Recommendations and Forward Strategy
The report proposes several actions to consolidate and extend impact:
- Embed CHS principles across policies, inductions, and daily operations so cultural humility becomes an organisational norm rather than a training event.
- Expand and support the TTT model with mentoring, refresher workshops, and peer forums to sustain facilitator confidence and consistency.
- Create structured reflective spaces—such as CHS cafés and drop-in circles—to nurture ongoing dialogue and psychological safety.
- Maximise the Online Learning Hub’s potential by allocating protected time, integrating it into professional development plans, and adding live monthly sessions and community-of-practice discussions.
- Integrate CHS into policy and systems, using audit tools to review recruitment, wellbeing, safeguarding, and community engagement through a cultural humility lens.
- Engage senior leadership through bespoke workshops focusing on modelling humility, embedding equity in strategy, and tackling structural bias.
- Formalise a CHS Community of Practice bringing together Council, NHS, academic, and community partners to share tools, reflect, and innovate collectively.
-  Scale the programme across other local authorities, schools, and voluntary organisations to establish Birmingham as a national exemplar of cultural humility and safety in action.
Overall Achievement
The CHS Pilot has achieved far more than a training rollout; it has catalysed cultural and behavioural transformation. Participants moved from apprehension to confident, empathetic engagement with issues of race and identity. Trainers built trust, compassion, and accountability within learning environments that model the very principles of cultural humility. The Train-the-Trainer component created a pipeline of future facilitators, and the Learning Hub laid the groundwork for continuous development.
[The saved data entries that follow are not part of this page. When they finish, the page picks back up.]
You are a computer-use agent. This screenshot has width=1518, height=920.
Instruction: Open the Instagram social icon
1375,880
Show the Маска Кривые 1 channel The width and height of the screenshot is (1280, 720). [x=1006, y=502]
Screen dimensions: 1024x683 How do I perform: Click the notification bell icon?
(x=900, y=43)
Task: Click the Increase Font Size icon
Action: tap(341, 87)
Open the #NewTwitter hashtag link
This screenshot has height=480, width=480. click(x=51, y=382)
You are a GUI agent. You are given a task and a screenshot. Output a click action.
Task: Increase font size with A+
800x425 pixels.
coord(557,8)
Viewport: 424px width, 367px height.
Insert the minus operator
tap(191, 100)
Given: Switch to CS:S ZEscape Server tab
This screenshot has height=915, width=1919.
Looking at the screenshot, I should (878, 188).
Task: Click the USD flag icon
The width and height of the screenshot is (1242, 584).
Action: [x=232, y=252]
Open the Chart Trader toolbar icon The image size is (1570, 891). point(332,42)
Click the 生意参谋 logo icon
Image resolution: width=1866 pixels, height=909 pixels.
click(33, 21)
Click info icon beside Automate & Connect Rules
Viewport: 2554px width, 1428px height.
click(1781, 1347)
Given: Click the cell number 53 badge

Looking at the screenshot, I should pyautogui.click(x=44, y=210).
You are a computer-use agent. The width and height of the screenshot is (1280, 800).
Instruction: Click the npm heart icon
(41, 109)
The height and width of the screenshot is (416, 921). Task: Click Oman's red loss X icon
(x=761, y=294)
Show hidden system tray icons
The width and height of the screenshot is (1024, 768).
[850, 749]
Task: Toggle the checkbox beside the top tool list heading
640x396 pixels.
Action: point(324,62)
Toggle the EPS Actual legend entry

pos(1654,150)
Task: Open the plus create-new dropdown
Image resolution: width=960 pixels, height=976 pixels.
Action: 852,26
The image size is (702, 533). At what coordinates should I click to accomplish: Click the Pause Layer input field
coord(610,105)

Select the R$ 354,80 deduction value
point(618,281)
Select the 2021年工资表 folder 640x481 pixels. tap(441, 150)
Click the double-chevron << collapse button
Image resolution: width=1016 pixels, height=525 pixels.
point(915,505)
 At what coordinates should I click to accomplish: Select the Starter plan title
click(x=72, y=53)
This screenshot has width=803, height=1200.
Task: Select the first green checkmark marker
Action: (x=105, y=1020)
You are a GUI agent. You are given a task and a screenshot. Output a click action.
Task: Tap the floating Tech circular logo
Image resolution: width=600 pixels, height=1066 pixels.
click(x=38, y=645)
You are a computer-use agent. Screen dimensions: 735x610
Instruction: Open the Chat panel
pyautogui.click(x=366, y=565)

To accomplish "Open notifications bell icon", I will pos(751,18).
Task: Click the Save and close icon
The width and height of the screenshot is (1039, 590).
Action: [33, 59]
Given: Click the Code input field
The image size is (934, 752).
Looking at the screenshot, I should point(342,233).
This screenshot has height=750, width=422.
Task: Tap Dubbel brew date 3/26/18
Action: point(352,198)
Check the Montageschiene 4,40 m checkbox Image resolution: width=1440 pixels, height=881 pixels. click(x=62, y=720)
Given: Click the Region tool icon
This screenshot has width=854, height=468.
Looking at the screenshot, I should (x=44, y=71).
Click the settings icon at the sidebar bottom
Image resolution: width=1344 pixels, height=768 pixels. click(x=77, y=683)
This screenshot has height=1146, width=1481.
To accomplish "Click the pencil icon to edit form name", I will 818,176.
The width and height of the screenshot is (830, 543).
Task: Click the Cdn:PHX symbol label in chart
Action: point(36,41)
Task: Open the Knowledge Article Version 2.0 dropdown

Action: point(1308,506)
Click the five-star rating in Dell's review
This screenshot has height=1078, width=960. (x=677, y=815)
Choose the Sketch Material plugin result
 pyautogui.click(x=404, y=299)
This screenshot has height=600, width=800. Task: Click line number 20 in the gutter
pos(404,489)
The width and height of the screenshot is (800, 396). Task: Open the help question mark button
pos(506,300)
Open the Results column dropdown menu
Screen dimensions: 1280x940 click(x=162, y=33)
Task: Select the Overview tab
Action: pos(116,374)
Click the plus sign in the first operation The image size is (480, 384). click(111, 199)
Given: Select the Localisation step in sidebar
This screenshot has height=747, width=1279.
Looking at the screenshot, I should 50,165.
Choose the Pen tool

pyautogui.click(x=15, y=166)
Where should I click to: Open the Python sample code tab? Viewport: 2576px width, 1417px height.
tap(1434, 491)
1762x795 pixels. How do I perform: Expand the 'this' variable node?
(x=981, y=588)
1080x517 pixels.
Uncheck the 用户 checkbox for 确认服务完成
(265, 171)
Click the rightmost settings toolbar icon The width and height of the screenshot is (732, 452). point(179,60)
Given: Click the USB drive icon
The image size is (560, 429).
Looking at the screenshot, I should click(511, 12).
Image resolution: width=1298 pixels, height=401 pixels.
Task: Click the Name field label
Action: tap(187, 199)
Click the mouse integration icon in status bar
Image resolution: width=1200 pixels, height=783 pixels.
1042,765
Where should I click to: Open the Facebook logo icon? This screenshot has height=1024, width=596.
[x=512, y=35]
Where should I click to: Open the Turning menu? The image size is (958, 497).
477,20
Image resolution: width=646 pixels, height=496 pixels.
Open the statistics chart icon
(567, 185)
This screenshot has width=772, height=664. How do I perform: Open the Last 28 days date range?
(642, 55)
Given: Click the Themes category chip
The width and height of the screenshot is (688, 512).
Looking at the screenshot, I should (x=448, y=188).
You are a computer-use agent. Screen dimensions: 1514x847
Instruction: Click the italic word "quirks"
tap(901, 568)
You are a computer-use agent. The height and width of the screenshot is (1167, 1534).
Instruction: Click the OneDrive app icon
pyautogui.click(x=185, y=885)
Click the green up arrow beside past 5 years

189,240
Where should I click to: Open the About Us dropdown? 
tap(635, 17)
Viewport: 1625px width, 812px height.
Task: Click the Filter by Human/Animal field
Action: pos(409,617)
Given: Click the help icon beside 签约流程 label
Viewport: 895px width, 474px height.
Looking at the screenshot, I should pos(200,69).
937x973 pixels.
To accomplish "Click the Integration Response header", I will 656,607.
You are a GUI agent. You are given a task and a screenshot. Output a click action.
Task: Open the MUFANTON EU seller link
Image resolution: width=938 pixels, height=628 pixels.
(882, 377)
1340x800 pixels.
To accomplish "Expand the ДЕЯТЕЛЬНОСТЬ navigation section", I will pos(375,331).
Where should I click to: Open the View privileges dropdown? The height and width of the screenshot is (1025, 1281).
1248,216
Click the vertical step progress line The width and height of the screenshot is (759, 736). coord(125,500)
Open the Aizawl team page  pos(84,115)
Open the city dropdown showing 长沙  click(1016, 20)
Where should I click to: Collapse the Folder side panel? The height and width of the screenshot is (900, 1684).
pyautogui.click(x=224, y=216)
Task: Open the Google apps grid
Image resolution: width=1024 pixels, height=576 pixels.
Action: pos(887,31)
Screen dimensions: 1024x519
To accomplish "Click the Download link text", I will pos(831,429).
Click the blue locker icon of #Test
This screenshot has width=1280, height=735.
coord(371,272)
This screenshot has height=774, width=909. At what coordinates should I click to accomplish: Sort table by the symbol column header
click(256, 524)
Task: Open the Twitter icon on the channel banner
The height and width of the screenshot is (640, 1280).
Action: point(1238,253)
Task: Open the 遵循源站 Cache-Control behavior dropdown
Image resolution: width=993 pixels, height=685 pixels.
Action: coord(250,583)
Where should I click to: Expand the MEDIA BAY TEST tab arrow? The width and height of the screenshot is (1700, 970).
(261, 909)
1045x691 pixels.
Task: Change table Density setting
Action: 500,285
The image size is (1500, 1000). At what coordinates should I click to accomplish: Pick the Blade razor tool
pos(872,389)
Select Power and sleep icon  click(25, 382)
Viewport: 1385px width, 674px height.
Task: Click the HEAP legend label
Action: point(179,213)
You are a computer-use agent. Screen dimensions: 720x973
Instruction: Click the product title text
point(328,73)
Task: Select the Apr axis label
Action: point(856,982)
By embedding reflection, self-awareness, and compassion at every level, the CHS initiative has strengthened Birmingham’s capacity to deliver equitable, inclusive services. The report concludes that with sustained commitment, investment, and leadership engagement, Birmingham City Council and its partners can become national leaders in Cultural Humility and Safety—turning learning into systemic change that truly improves lives.